Information shown:
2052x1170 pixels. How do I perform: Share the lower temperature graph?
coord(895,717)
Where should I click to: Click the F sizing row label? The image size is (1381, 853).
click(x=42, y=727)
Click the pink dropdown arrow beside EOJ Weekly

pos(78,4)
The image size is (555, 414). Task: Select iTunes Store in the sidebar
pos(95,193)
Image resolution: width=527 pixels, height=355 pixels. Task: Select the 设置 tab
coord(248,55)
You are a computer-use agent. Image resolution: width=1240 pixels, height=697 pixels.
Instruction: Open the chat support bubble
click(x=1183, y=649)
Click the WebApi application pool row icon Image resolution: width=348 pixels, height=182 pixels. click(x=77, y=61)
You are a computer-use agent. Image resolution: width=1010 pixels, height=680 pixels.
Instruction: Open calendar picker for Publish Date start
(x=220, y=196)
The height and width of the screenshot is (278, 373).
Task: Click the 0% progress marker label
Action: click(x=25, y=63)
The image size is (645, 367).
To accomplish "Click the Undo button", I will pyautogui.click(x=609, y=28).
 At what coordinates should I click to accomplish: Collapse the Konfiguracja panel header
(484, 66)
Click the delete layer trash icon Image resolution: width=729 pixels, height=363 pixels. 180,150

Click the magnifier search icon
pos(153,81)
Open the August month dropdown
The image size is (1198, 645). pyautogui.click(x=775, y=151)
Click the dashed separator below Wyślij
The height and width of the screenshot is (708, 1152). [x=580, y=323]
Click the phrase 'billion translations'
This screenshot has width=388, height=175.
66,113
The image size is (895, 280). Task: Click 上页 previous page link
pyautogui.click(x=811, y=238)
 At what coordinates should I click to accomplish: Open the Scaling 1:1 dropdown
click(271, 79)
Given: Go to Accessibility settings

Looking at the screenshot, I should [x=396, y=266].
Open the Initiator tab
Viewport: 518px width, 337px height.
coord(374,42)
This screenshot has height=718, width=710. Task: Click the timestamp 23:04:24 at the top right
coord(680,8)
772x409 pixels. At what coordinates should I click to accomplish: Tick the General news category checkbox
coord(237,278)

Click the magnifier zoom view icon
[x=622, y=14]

Aim of the task: Rewrite all the records so that "magnifier" becomes "magnifying glass" wherever it occurs, keeping everything else the same.

Output:
2052x1170 pixels. How do I perform: Share the lower temperature graph?
coord(895,717)
Where should I click to: Click the F sizing row label? The image size is (1381, 853).
click(x=42, y=727)
Click the pink dropdown arrow beside EOJ Weekly

pos(78,4)
The image size is (555, 414). Task: Select iTunes Store in the sidebar
pos(95,193)
Image resolution: width=527 pixels, height=355 pixels. Task: Select the 设置 tab
coord(248,55)
You are a computer-use agent. Image resolution: width=1240 pixels, height=697 pixels.
Instruction: Open the chat support bubble
click(x=1183, y=649)
Click the WebApi application pool row icon Image resolution: width=348 pixels, height=182 pixels. click(x=77, y=61)
You are a computer-use agent. Image resolution: width=1010 pixels, height=680 pixels.
Instruction: Open calendar picker for Publish Date start
(x=220, y=196)
The height and width of the screenshot is (278, 373).
Task: Click the 0% progress marker label
Action: click(x=25, y=63)
The image size is (645, 367).
To accomplish "Click the Undo button", I will pyautogui.click(x=609, y=28).
 At what coordinates should I click to accomplish: Collapse the Konfiguracja panel header
(484, 66)
Click the delete layer trash icon Image resolution: width=729 pixels, height=363 pixels. 180,150

Click the magnifying glass search icon
pos(153,81)
Open the August month dropdown
The image size is (1198, 645). pyautogui.click(x=775, y=151)
Click the dashed separator below Wyślij
The height and width of the screenshot is (708, 1152). [x=580, y=323]
Click the phrase 'billion translations'
This screenshot has width=388, height=175.
66,113
The image size is (895, 280). Task: Click 上页 previous page link
pyautogui.click(x=811, y=238)
 At what coordinates should I click to accomplish: Open the Scaling 1:1 dropdown
click(271, 79)
Given: Go to Accessibility settings

Looking at the screenshot, I should [x=396, y=266].
Open the Initiator tab
Viewport: 518px width, 337px height.
coord(374,42)
This screenshot has height=718, width=710. Task: Click the timestamp 23:04:24 at the top right
coord(680,8)
772x409 pixels. At what coordinates should I click to accomplish: Tick the General news category checkbox
coord(237,278)

Click the magnifying glass zoom view icon
[x=622, y=14]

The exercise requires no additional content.